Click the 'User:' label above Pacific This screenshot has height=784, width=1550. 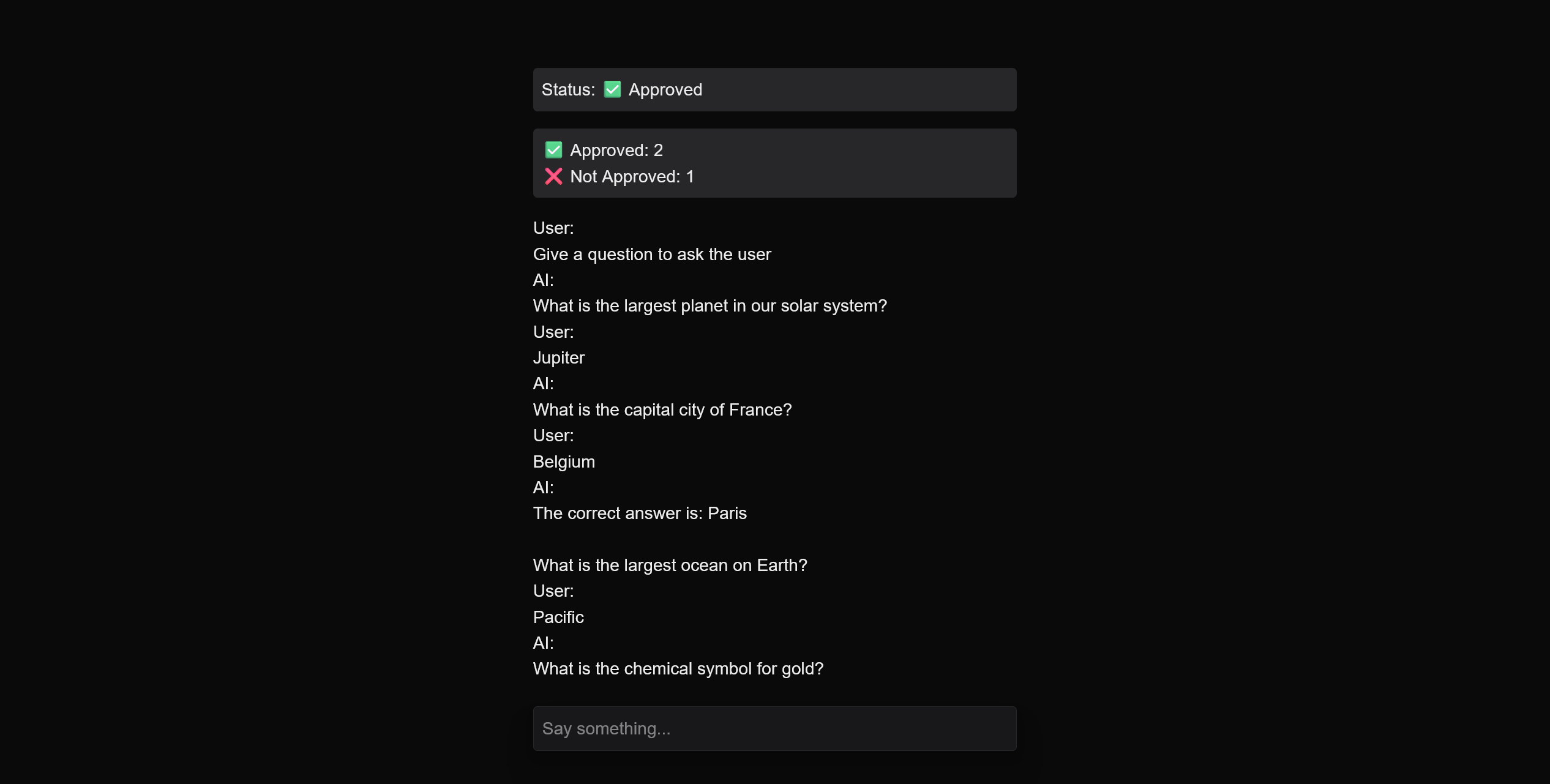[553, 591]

++++

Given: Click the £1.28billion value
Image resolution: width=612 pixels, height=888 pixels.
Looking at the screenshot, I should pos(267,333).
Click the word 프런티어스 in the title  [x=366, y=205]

++++

» Requirement
Print again the lines of the entries above that fall between the line holding "Image resolution: width=612" and the line holding "Click the word", inclusive, exactly as they stand.

» Task result
Image resolution: width=612 pixels, height=888 pixels.
Looking at the screenshot, I should pos(267,333).
Click the word 프런티어스 in the title  [x=366, y=205]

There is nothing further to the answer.